El poder es, antes que nada, un profesor de filología. Le saca punta a
las palabras, analiza la semántica de sus sílabas, la coloca, la
desordena, la recoloca. Pidió sacrificios en nombre de la palabra crisis
porque significaba escasez, carestía, situación dificultosa o
complicada. Pero ocultó en lo que pudo el verdadero sentido de sus
letras: mutación importante, proceso de cambio físico, histórico o
espiritual. De la escasez a la mutación, la crisis ha sido un tiempo de
acercamiento a la precariedad definitiva. Ahora salimos de la crisis,
porque el proceso de mutación ha concluido y la desigualdad más
insolente está fundada.
Cada vez que el presidente de gobierno, o la ministra, o el
secretario de Estado, o el experto de las tertulias, hablan de buenos
síntomas se produce una redefinición de la verdad. Los puestos de
trabajo creados que tanto se aplauden son en realidad una conquista no
sólo escasa, sino también muy triste. Si miramos con los ojos de un
pasado inmediato, los ojos que buscaban unas condiciones laborales
dignas, el panorama es aterrador.
Bajo el gobierno del PP, en España se han hecho 34 reformas que
afectan al Estatuto de los Trabajadores, el empleo y las pensiones. En
España hay 23 millones de persona en riesgo de pobreza y exclusión
social. En España se ha impuesto la desigualdad más alta de la Unión
Europea hasta el punto de que una pequeña población rica tiene un
ingreso 7 veces mayor que una inmensa población pobre. En España no
basta con encontrar trabajo para salir de los índices de pobreza, porque
los salarios son tan bajos que no sirven para cubrir unas necesidades
mínimas. En España baja de manera notable el empleo a tiempo completo y
suben el contrato basura y las condiciones miserables de los autónomos. Y
en España decir estas cosas empieza a ser propio de los aguafiestas…
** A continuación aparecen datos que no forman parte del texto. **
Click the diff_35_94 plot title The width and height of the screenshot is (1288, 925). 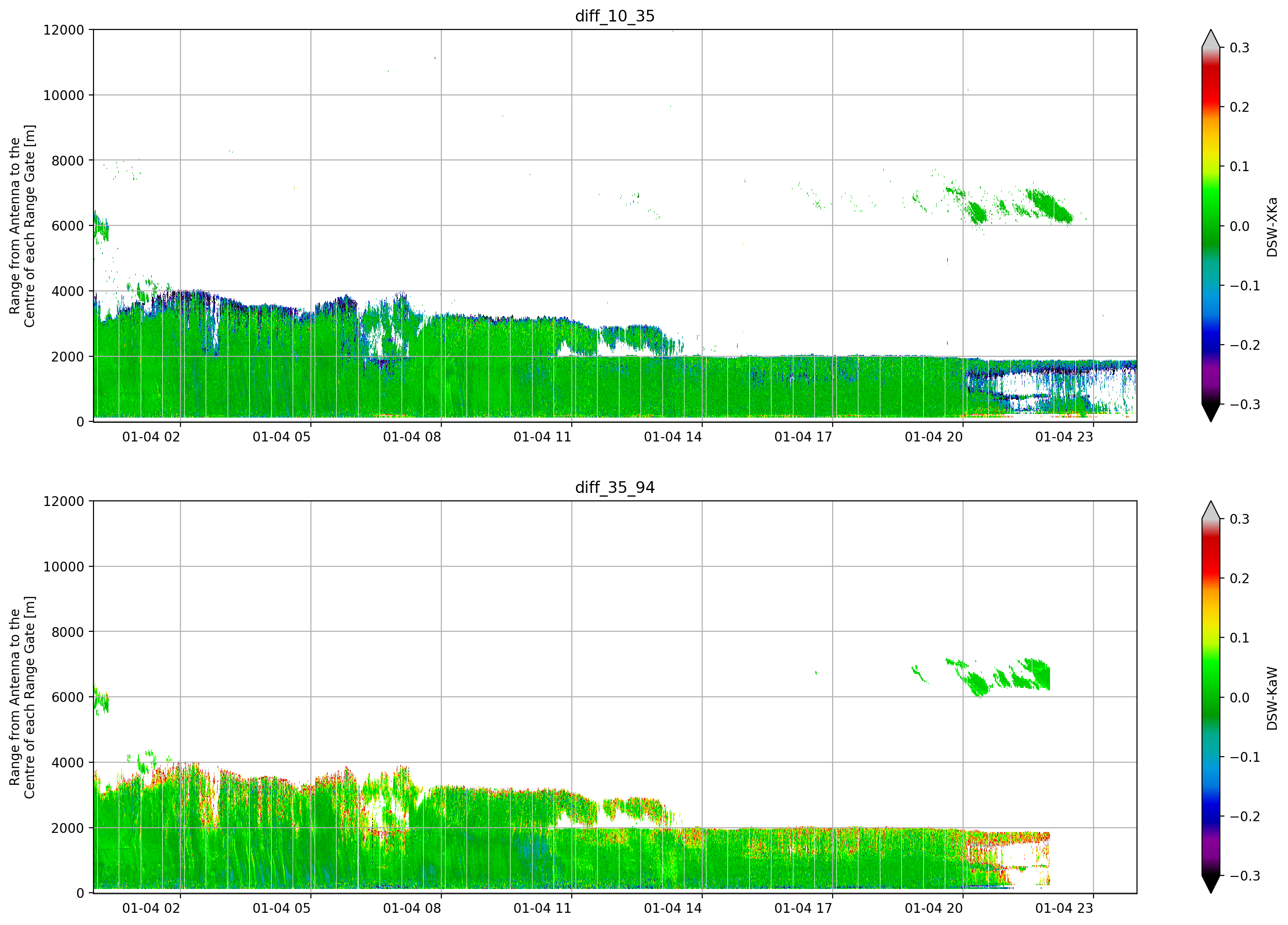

Mientras todo el mundo busca la luz, parece que uno no quiere reconocer
la salida de la crisis. Molesta la conciencia de que no hay salida de la
dificultad, sino mutación en un estado de dificultad perpetua.
El poderoso Filólogo quiere redefinir, imponer, decretar la palabra alegría.
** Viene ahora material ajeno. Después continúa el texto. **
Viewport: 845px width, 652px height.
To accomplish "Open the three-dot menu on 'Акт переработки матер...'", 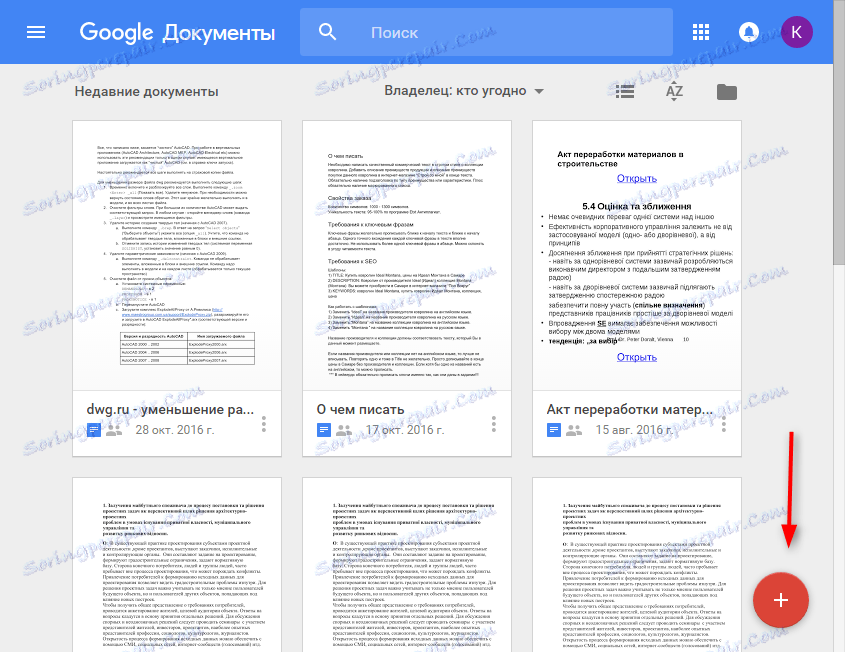I will pos(723,424).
La dignidad es un valor que sólo se pueden permitir los afortunados.
Poner un ejemplo futbolístico nunca está de más en España, porque es el
único fenómeno social que se resiste a la desvertebración. Carles Puyol,
el admirable central barcelonista, se ha despedido de la afición y de
su club esta semana. Se retira de forma muy digna. Las lesiones y la
edad han castigado su rendimiento. En vez de amarrarse al banquillo y a
la ficha, renuncia a dos años de contrato. Es sin duda una postura
honesta. ¿Pero quién puede permitirse la honestidad? ¿Hubiera podido
anunciar Puyol su despedida estando en unas condiciones adversas? La
dignidad personal es inseparable de la situación social de los
individuos.
En España no están las cosas para renunciar a un contrato, aunque sea
basura, aunque se rebaje el poder adquisitivo, aunque las condiciones
laborales conviertan al trabajador en una cosa de usar y tirar. Se
juntan, además, el hambre con las ganas de comer. 6 millones de parado
definen bien una realidad en la que ni siquiera el dinero resulta lo más
importante. Llegar a fin de mes es decisivo, por supuesto; pero hace
más daño el estado de ánimo que la situación económica. Sentirnos
inútiles, una carga para los demás, unos excluidos, nos degrada el
carácter, nos deja huecos por dentro. Sólo en un país de muertos
vivientes resulta posible que un presidente de gobierno se atreva a
borrar la experiencia de la gente para vender el triunfo de la
precarización como el final de la crisis.
Y la gente está tan necesitada, tan angustiada, que corren peligro
las voces empeñadas en recordar la dignidad. No hablo de luchadores,
sino de rutina común. Hace pocos años existía una sociedad en la que se
tomaba en serio el derecho de los trabajadores y el salario como factor
indispensable en el reparto de la democracia y de la riqueza. Ahora ese
recuerdo es una molestia para disfrutar del “justo y necesario final de
la crisis”. Y otra aclaración: no estoy hablando de ningún paraíso
pasado, sino del infierno presente, del infierno que le dejamos a
nuestros hijos.
Peor que la crisis misma es esta salida de la crisis.